1939–1947: War years
In 1939, Albania was under Italian invasion; Giovanni Giro, a loyal trustee of Foreign Minister Galeazzo Ciano, was in charge of organising the first football competition under Victor Emmanuel III, which was called Turneja Kombëtare E Footbollit Për Ndeshjet E Trofeut Të Liktorit (National Tour of Football for the Matches of the Lictor Trophy). Tirana participated in the tournament, eliminating 9–0 on aggregate Dragoj Pogradeci in the first round to reach the semi-finals. In the semi-final, the team played Skënderbeu Korçë, beating them 3–0 to reach the final against Vllaznia Shkodër. In the final played at the Shallvare field in the capital on 30 September 1939, Tirana won the trophy by winning 6–5.

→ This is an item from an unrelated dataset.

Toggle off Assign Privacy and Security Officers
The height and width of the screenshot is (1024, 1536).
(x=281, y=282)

A similar tournament was held in the next year by the fascist regime, this time in a group format where teams were divided into two groups based on geography location. Two of Tirana's most important players Kryeziu and Lushta left Albania for Italy to join Bari and Roma respectively. In the first match, Tirana drew 2–2 with Vllaznia Shkodër, and then won 3–0 at home against Elbasani. The rest of the campaign did not prove to be fruitful as Vllaznia finished top of the group ahead of Tirana and reached the championship finals, where they defeated Skënderbeu Korçë 11–1 on aggregate to win their first national championship, to this day unrecognized by the Albanian Federal Association.

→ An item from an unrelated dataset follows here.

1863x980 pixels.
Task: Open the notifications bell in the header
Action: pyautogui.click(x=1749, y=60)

The championship was not held in 1941 but returned in the following year, which also had three clubs from Kosovo. These clubs from Kosovo competed in the northern section along with the reigning champions Vllaznia Shkodër and Tirana competed in the new middle section group and the southern clubs competed in their own group. In a bizarre ruling, only players born between 1921 and 1925 were allowed to participate in the competition, meaning that only players between the ages of 17 and 22 were allowed to play. However, this rule was not followed by most clubs and senior players did participate in the competition. Tirana reached the semi-finals after winning 5–1 versus Elbasani and drawing 1–1 against Teuta Durrës. In the semi-final, the team faced Prizreni; the first leg ended in a 2–2 draw while the second one was won by Tirana 2–1. The team thus reached the final once again where they faced Vllaznia Shkodër on 29 June. The regular time ended in a 1–1 draw, leading the Italian referee Michele Carone then asked both sides to play extra time of two 15-minute halves, but Vllaznia declined. Two days after the final had been played the match was awarded 2–0 to Tirana along with the title.

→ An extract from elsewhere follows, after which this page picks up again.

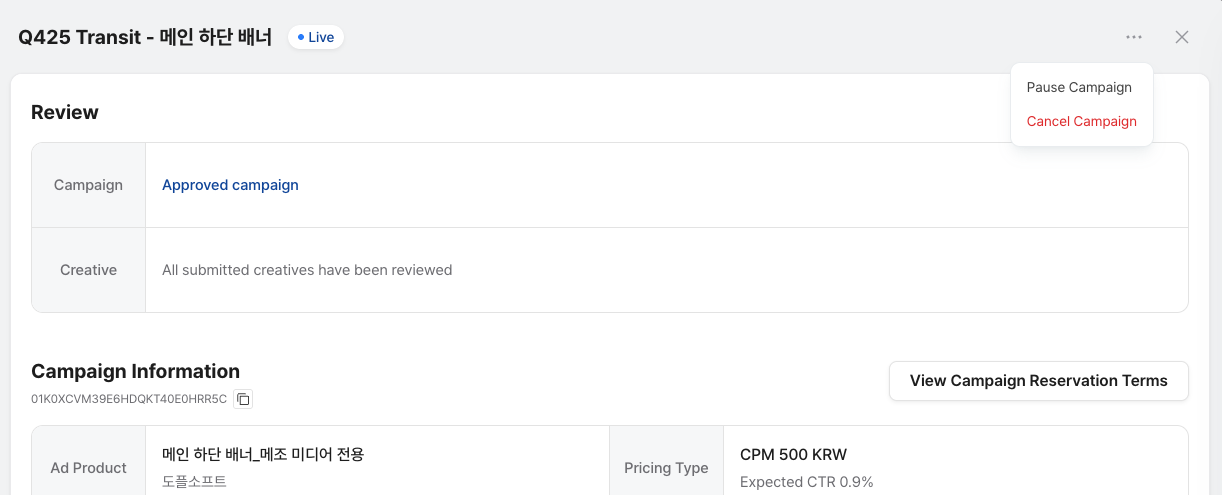Image resolution: width=1222 pixels, height=495 pixels.
Task: Select the campaign ID text 01K0XCVM39E6...
Action: point(129,399)
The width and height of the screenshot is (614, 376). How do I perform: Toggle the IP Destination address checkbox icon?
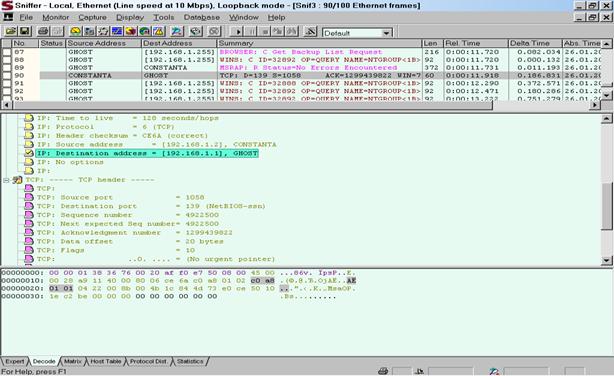29,153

The club won two out of the three National Championships that were held during World War II, but in March 2013, Albanian Football Association made a decision by refusing to recognize them, stating that they were not legitimate, since they weren't organized by the AFA, but by the fascist regime.

1944–1957: Postwar period

Following the end of World War II, footballing activities resumed as they had done before the war under the guidance of the Albanian Football Association. In the championship of 1945, Tirana was placed in Group B. The team topped the group easily, collecting 16 points from 10 matches, thus reaching the final where they faced Vllaznia Shkodër once again. They lost both matches 2–1, thus missing the opportunity to win another championship.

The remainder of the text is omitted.